The hydrophilic-lipophilic balance (HLB) is a key parameter of amphiphilic copolymers. It was calculated according to Griffin’s method (Huang et al., 2009, Zamani and Khoee, 2012, Sun et al., 2018).

HLBcopolmer=WPEGWcopolymer×20 (5)

where WPEG/WCopolymer is weight ratio of the hydrophilic PEG block to the whole copolymer. In general, copolymers with high hydrophobicity have an HLB value that tends to zero, and copolymers with high hydrophilicity have an HLB value close to 20. All copolymers present an HLB value ranging from 13.7 to 16.9 as shown in Table 1. The HLB value strongly affects the dissolving behavior. PEG10k-PTMC1.8k-DA copolymer with an HLB of 16.9 is quickly dissolved, and the solution appears totally transparent. In contrast, the dissolution process of PEG6k-PTMC2.7k-DA copolymer with an HLB of 13.7 is long and requires stirring. These findings are consistent with the literature data (Sharifi et al., 2012).

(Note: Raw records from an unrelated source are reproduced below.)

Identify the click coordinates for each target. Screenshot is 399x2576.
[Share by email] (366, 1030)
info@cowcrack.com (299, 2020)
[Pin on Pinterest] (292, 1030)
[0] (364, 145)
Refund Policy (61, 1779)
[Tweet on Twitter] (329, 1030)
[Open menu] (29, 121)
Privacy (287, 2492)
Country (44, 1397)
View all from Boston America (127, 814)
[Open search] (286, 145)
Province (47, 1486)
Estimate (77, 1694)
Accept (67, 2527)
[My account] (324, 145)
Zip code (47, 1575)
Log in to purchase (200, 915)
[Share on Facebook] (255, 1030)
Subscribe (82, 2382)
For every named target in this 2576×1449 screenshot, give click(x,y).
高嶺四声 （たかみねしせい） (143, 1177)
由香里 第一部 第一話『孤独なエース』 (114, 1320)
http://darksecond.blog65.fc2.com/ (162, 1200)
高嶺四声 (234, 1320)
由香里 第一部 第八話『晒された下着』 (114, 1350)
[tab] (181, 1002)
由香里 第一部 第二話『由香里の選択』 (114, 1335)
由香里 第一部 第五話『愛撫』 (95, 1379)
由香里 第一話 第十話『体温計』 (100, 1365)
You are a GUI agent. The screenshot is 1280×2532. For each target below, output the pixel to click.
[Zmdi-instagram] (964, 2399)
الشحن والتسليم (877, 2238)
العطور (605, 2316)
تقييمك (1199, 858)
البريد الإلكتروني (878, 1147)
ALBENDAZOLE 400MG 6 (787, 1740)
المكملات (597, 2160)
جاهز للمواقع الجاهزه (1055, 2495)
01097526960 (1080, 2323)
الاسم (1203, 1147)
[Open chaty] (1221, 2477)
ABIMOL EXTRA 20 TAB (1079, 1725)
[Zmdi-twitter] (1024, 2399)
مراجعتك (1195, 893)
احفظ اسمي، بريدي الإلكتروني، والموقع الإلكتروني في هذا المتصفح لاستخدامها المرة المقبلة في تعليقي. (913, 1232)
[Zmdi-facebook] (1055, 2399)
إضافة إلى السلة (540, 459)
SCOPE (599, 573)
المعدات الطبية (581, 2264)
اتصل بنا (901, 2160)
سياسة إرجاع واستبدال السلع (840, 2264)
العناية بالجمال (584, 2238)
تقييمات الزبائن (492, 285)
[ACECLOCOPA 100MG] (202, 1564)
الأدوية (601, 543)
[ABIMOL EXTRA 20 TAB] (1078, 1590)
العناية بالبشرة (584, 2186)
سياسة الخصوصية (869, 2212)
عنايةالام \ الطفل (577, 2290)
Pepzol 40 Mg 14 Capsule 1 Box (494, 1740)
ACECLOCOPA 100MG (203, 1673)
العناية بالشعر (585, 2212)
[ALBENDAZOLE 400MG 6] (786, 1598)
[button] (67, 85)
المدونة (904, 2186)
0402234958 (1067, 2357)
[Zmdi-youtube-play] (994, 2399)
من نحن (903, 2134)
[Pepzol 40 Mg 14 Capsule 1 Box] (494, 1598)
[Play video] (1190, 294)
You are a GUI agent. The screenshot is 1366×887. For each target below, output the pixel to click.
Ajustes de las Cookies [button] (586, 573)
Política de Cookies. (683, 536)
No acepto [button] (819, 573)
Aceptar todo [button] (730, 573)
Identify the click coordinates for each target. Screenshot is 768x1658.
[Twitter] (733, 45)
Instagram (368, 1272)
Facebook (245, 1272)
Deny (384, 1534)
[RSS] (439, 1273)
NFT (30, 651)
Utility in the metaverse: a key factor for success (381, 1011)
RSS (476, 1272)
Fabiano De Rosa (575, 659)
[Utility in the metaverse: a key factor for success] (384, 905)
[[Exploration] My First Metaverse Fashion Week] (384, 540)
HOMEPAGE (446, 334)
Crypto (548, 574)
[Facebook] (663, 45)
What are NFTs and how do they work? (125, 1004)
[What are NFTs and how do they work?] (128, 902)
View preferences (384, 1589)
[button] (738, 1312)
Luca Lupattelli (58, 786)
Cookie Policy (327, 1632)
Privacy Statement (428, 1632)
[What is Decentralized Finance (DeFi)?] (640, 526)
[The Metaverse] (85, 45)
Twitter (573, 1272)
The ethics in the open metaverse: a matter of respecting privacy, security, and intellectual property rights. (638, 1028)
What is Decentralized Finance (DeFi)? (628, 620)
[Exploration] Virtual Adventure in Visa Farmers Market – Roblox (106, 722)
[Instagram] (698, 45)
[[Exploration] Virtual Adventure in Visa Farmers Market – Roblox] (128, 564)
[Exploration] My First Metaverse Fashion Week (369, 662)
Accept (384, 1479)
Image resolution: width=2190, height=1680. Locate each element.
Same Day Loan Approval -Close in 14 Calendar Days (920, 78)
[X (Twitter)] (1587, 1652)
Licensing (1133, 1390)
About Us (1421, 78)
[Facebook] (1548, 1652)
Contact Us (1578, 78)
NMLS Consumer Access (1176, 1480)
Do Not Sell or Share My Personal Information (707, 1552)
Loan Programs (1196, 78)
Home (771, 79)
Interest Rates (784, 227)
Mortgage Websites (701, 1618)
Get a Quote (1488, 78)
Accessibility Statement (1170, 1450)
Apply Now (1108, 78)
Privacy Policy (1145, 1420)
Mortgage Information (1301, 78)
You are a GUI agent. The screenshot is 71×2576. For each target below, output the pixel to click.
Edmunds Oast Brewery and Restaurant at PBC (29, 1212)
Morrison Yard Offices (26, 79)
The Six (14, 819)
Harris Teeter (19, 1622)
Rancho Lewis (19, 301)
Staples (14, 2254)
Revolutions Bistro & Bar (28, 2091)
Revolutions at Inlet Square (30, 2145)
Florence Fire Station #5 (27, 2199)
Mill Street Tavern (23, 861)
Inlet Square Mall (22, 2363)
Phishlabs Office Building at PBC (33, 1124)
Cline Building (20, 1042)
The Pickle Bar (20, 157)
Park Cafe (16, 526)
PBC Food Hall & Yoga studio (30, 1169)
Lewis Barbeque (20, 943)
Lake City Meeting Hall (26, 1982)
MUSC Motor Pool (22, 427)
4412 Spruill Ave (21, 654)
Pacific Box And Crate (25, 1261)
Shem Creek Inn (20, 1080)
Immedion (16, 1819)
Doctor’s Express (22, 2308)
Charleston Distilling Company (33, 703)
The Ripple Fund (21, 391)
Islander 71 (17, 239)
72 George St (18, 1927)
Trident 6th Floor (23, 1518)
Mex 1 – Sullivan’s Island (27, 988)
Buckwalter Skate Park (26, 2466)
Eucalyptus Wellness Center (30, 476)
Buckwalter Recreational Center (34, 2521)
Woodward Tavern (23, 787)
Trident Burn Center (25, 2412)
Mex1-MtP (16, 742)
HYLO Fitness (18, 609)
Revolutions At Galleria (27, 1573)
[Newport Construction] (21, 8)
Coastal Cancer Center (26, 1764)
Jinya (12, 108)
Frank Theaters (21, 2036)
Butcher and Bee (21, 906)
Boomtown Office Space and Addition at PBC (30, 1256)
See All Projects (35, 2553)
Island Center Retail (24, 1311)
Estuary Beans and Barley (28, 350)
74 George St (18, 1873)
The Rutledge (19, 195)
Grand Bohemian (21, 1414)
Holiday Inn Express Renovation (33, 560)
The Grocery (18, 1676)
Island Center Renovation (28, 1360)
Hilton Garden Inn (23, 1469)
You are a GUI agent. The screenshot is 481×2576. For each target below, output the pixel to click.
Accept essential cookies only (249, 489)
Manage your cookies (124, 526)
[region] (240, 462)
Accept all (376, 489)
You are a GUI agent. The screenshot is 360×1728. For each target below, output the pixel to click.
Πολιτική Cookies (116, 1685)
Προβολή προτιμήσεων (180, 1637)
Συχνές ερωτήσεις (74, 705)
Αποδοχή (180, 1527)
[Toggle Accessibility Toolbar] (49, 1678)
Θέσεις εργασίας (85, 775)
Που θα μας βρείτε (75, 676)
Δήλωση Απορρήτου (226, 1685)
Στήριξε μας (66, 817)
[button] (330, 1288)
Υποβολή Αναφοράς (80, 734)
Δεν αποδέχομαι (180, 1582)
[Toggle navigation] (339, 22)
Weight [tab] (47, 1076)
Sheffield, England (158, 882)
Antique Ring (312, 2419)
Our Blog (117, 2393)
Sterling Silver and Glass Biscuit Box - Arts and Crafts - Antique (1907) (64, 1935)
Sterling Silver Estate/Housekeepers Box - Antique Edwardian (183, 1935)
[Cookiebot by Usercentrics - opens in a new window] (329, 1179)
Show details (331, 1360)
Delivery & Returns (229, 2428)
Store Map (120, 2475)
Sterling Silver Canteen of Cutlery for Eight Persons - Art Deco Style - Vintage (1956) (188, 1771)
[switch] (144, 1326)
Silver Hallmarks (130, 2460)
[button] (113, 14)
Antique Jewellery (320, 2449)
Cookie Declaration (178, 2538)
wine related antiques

All the triblock copolymers and PEG-DA are semi-crystalline polymers. PEG6k-DA exhibits a Tm at 57.1 °C with a melting enthalpy (ΔHm) of 164.7 J/g. The Tm decreases to at 52.5 and 52.3 °C, and the ΔHm to 108.4 and 76.9 J/g for PEG6k-PTMC1.7k-DA and PEG6k-PTMC2.7k-DA, respectively. The longer the PTMC block, the lower the Tm and ΔHm values. In fact, attachment of PTMC blocks disfavors the crystallization of the central PEG block and thus leads to lower Tm and ΔHm. Similar findings are obtained for PEG10k-DA and corresponding copolymers. The DSC data are summarized in Table 1.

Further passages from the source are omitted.